BASF has selected Freeport, Texas as the potential site in its plans to build a world-scale methane to propylene complex on the US Gulf Coast.
BASF in a press release said, it will use Air Liquide’s proprietary Lurgi MegaMethanol and Methanol-to-Propylene (MTP) technologies and who will also provide basic engineering services for this complex.
The plant is planned to have an annual production capacity of approximately 475,000 metric tons of propylene.
This project would be BASF’s largest single-plant investment to date and is subject to final approval in 2016 by the BASF Board of Executive Directors.
The Freeport site was set up in 1958 as the first BASF manufacturing facility outside Europe and has more than 800 full-time employees.
According to the German company, the Freeport site is one of two BASF Verbund sites in North America and uses propylene in its manufacturing processes.
The on-purpose production of propylene to supply the company’s North American operations would allow BASF to take advantage of low gas prices resulting from US shale gas production.
“The investment would further strengthen BASF’s backward integration into propylene and grow its propylene-based downstream activities, leading to a stronger market position in North America,” it added.

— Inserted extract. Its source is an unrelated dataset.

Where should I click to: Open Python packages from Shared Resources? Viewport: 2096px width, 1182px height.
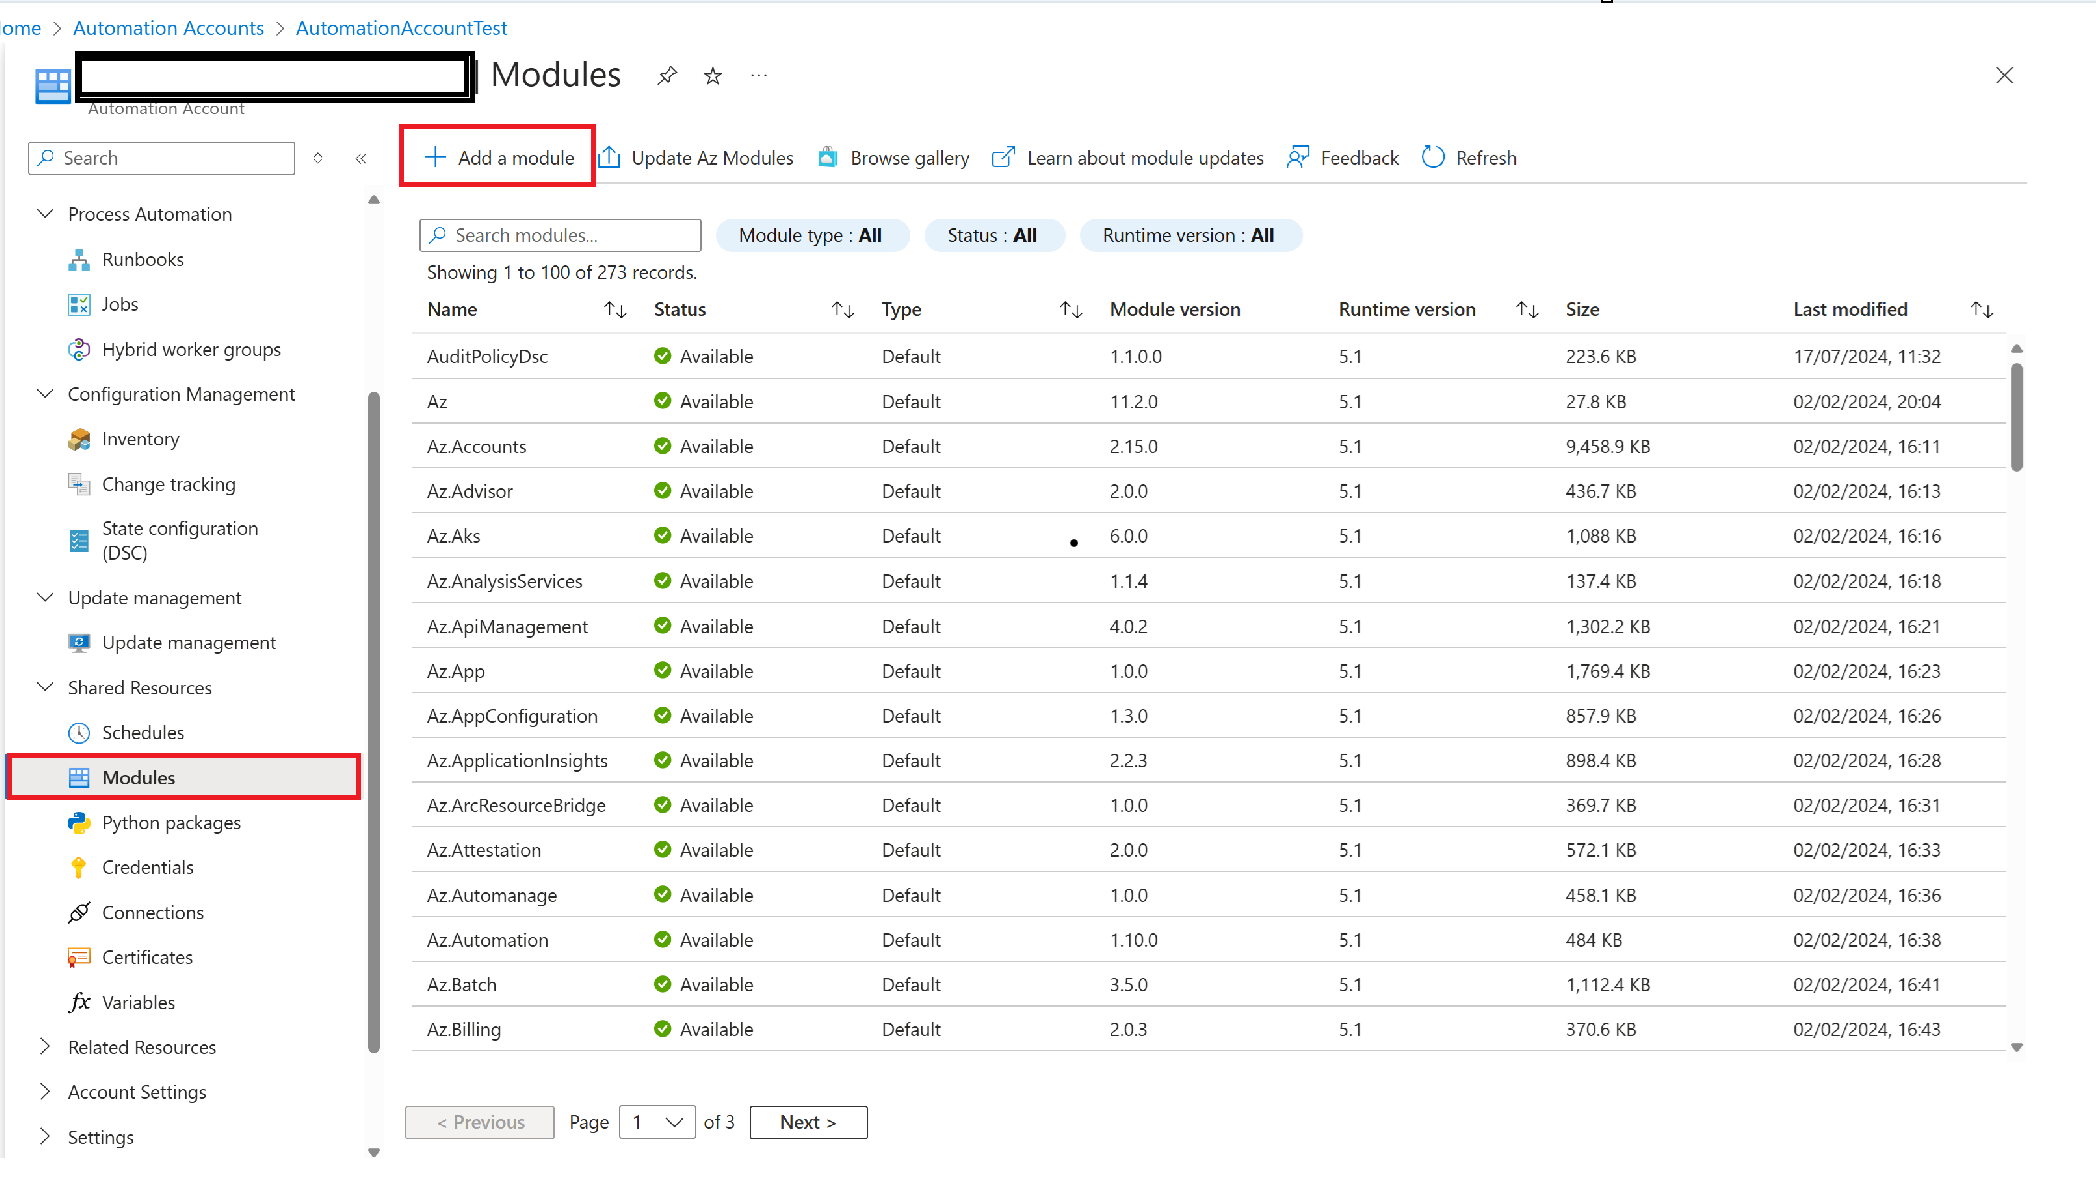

Propylene is one of the most important basic chemicals in the petrochemical industry and is used in the production of a wide range of higher-value chemicals.
These chemicals are used to manufacture products such as coatings, detergents, and superabsorbent polymers for baby diapers.
BASF had sales of over €74 billion in 2014 and around 113,000 employees as of the end of the year and its shares are traded on the stock exchanges in Frankfurt, London and Zurich.